§ **PROBLEM TO SOLVE**
Reproduce the data below in full and exclude every picture.

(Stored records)

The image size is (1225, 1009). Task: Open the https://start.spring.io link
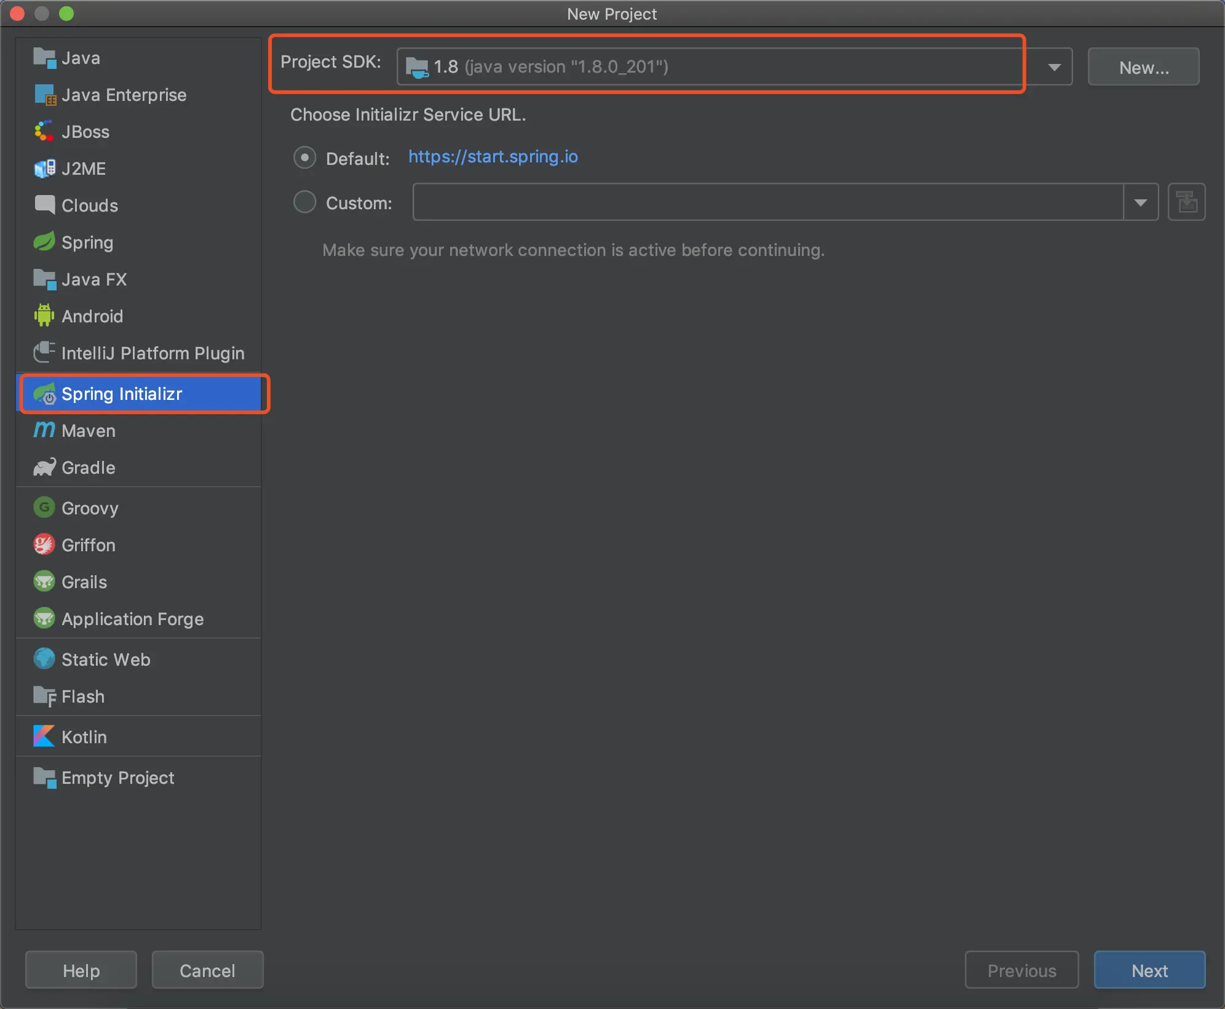[493, 156]
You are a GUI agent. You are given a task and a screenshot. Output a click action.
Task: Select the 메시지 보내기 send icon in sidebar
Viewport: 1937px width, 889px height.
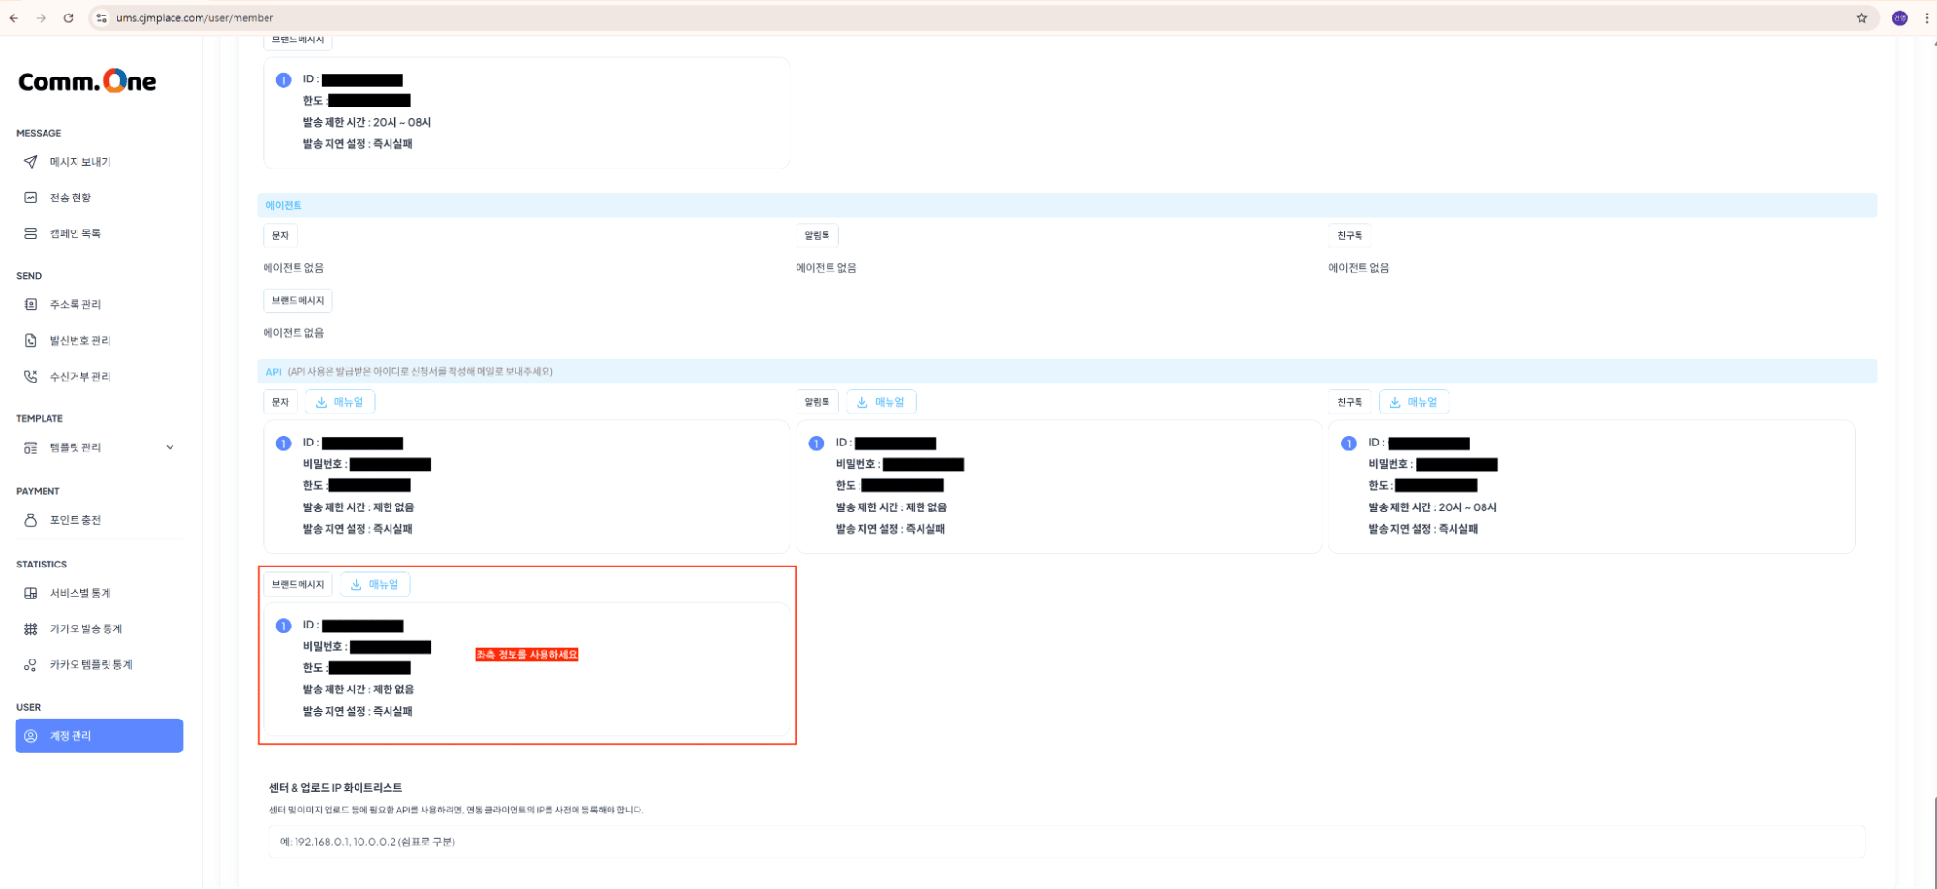[29, 162]
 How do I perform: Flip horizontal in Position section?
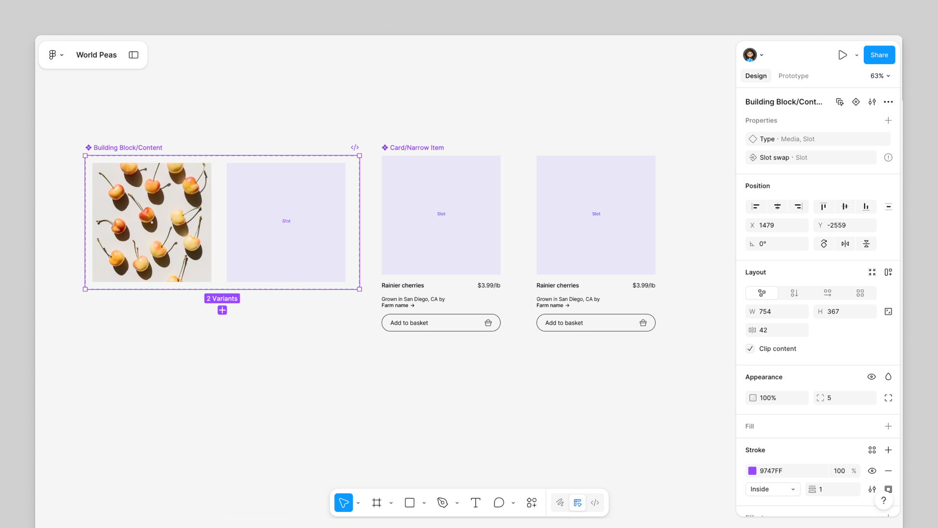(845, 244)
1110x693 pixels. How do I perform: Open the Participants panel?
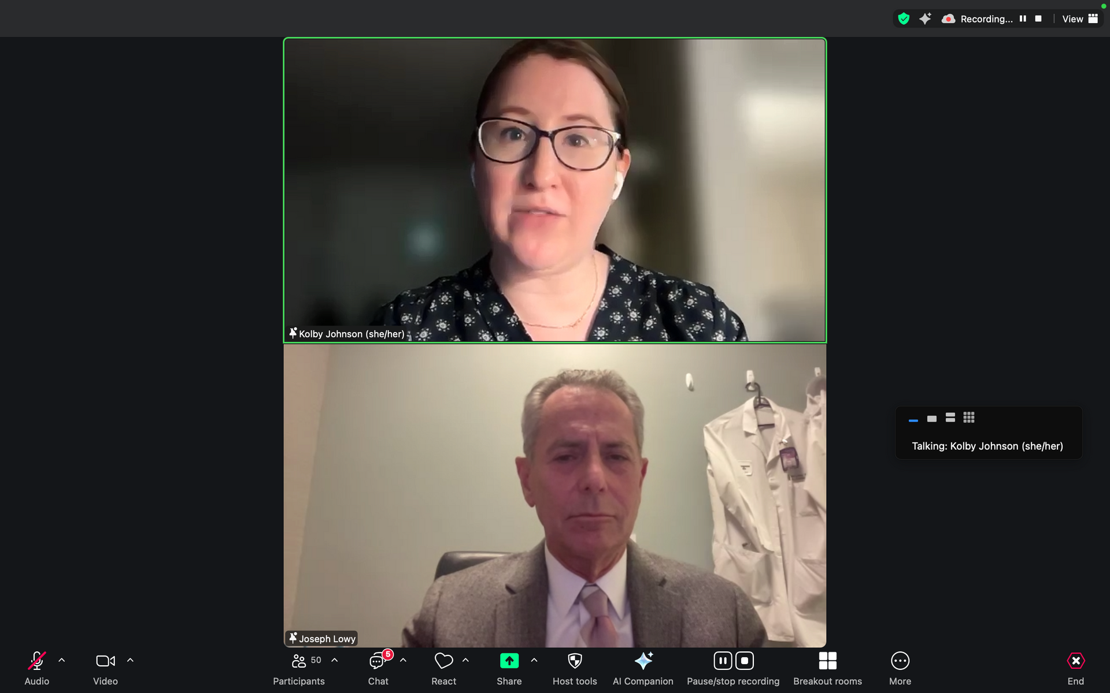pyautogui.click(x=299, y=661)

§ **EXERCISE SOLUTION**
The image size is (1225, 1009). Task: Open the https://start.spring.io link
[493, 156]
You are a GUI agent. You are given a task and a screenshot. Output a click action.
Task: Select the 메시지 보내기 send icon in sidebar
Viewport: 1937px width, 889px height.
[29, 162]
 How do I perform: Flip horizontal in Position section?
(845, 244)
1110x693 pixels. How do I perform: Open the Participants panel?
pyautogui.click(x=299, y=661)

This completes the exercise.